Work item: Where does the string "product" occur in the entries below? Copy every line where it does.

[[ The data, beginning ]]

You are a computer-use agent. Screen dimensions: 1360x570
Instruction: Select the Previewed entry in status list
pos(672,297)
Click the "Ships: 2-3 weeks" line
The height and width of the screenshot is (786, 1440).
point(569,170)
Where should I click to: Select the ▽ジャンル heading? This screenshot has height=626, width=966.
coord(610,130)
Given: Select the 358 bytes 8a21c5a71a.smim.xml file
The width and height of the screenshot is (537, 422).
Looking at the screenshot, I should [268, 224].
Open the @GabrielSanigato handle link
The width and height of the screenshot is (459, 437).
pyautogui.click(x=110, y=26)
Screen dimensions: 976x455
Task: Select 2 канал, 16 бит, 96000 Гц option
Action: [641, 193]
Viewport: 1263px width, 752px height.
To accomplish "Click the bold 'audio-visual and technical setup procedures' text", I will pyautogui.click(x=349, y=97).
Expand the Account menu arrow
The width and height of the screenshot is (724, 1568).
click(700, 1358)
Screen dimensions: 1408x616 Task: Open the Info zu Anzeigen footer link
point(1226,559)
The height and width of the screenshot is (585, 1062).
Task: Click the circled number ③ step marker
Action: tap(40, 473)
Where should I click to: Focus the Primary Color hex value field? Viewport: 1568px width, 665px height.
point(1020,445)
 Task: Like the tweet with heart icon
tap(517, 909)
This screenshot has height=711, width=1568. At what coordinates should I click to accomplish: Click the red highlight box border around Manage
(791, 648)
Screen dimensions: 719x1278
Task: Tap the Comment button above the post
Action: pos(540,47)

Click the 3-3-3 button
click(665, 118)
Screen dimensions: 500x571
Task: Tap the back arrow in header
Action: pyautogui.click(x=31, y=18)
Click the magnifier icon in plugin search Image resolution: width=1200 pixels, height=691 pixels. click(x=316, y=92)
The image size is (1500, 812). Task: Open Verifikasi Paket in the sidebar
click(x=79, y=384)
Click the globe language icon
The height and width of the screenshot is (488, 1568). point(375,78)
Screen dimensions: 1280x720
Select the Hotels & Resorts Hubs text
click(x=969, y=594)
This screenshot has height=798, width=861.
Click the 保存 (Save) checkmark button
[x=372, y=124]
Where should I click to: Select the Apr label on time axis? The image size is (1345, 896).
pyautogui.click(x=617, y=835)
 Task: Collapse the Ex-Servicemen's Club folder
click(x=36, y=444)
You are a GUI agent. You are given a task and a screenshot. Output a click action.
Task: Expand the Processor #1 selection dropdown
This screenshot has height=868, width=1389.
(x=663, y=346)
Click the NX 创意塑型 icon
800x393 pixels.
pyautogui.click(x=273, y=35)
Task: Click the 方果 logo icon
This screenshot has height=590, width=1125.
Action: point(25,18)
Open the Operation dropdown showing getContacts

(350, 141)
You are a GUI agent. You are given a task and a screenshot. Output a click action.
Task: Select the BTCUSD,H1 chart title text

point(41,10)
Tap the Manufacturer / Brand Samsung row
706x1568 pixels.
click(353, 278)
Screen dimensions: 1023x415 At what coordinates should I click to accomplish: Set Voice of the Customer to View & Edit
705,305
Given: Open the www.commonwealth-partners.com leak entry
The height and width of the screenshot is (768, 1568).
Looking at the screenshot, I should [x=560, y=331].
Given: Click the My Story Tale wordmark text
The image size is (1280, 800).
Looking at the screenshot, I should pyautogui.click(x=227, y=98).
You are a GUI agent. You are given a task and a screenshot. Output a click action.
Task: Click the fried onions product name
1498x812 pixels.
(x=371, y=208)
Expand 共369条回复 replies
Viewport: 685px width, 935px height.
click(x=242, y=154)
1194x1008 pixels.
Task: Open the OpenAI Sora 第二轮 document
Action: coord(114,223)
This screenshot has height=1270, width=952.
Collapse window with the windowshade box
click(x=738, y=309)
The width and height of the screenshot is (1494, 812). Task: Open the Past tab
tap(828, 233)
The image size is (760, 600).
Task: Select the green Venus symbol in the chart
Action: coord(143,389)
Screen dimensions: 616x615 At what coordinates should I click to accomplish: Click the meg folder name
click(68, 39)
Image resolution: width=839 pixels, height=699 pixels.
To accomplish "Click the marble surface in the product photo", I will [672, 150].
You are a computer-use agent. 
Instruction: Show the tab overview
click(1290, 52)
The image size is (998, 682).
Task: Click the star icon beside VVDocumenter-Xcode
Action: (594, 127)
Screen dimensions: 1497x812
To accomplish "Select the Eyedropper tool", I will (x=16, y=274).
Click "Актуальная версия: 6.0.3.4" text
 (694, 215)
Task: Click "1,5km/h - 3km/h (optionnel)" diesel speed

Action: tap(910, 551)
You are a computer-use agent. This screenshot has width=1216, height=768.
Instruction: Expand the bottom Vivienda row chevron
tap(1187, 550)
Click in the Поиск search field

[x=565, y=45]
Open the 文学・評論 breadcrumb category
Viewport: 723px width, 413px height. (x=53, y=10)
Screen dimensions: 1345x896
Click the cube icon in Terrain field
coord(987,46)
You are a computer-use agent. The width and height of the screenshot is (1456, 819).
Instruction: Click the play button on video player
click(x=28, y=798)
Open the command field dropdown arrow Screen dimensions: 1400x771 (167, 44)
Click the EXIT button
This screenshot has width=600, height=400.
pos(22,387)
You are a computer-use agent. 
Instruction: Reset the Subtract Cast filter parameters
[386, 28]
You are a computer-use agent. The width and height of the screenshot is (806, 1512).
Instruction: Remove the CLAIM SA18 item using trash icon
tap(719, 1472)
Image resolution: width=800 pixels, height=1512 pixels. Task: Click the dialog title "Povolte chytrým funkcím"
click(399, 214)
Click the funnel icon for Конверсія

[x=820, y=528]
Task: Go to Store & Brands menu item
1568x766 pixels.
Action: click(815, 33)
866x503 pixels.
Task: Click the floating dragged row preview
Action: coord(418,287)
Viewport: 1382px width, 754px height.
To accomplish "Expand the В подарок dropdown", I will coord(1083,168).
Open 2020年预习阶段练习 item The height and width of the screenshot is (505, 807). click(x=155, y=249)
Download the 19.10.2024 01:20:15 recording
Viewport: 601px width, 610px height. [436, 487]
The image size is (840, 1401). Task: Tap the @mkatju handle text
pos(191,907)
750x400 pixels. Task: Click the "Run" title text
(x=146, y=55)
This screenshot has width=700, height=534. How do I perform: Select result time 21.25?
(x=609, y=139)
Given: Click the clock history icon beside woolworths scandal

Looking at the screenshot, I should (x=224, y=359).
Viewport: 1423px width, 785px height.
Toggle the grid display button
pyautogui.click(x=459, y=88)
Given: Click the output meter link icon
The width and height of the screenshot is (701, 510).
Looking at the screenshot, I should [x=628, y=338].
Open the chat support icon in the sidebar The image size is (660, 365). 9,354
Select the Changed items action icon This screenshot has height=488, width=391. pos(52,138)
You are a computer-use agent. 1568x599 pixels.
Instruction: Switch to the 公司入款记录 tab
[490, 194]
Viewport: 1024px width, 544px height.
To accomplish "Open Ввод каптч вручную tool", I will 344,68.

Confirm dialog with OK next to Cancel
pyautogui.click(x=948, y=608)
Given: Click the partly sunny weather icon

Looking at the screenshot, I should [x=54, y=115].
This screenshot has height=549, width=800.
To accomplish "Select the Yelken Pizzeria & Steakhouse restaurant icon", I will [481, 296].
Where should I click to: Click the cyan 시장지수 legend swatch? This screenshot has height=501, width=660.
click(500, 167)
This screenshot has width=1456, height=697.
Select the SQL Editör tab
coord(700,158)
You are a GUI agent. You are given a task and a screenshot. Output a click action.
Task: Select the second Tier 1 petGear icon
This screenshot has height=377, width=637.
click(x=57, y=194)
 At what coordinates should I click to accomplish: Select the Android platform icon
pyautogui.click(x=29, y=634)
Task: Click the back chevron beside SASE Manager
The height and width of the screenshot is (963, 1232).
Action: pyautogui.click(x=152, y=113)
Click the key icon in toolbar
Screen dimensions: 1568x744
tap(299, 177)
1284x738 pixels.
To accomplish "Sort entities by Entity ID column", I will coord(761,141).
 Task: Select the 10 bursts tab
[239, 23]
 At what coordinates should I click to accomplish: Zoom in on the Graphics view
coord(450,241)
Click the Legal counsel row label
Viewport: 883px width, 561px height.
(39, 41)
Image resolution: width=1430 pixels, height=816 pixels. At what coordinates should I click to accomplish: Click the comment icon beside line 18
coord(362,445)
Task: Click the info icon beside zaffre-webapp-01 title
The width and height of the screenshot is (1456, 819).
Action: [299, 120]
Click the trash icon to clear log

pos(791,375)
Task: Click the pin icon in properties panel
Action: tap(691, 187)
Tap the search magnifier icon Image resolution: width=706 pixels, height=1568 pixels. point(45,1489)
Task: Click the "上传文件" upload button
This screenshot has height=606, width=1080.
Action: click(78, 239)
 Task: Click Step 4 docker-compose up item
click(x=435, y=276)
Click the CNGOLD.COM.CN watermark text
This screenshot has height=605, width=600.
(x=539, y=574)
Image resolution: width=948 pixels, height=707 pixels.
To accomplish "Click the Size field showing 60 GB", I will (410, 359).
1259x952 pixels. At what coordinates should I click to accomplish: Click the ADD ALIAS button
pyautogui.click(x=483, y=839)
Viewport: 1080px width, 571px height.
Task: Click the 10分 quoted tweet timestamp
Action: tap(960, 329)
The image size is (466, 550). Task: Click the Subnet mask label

[[ The data, end ]]

Task output:
Task: Click the fried onions product name
To accomplish "Click the marble surface in the product photo", I will [672, 150].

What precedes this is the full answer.